Brasília - O ministro da Economia, Paulo Guedes, afirmou nesta quarta-feira (4) que a economia brasileira está acelerando lentamente à espera de reformas. Para ele, a alta de 1,1% do PIB (Produto Interno Bruto) em 2019 veio dentro do previsto. "Não é surpresa e reformas levarão índice a mais de 2%", enfatizou o ministro ontem.
Para este ano, Guedes espera que o crescimento da economia fique acima de 2%, mesmo com os efeitos adversos provocados pelo surto mundial do novo coronavírus.

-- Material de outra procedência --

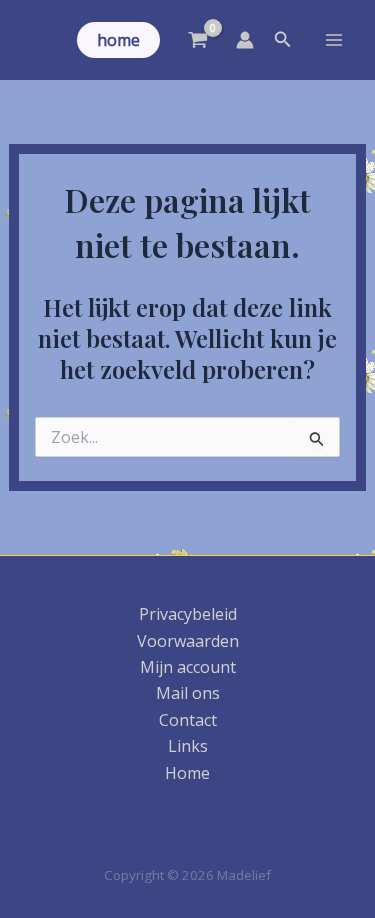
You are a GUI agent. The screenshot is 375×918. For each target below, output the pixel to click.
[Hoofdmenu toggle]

Apesar da fala otimista, a projeção oficial do governo para PIB de 2020, atualmente em 2,4%, deve ser revisada para baixo.'A economia está acelerando lentamente esperando as reformas. A medida que as reformas vão acontecendo, e elas serão implementadas, o Brasil vai reacelerando', disse o ministro.
DADOS DE 2019
O mercado voltou a prever que o PIB (Produto Interno Bruto) crescerá menos de 2% em 2020. A estimativa dos especialistas é de uma alta entre 1,7% e 1,9% neste ano, mas alguns economistas já apontaram 1,5% de alta.
A nova rodada de revisões vem após o crescimento fraco da atividade econômica em 2019 e da maior incerteza que ronda os possíveis efeitos do coronavírus na economia global.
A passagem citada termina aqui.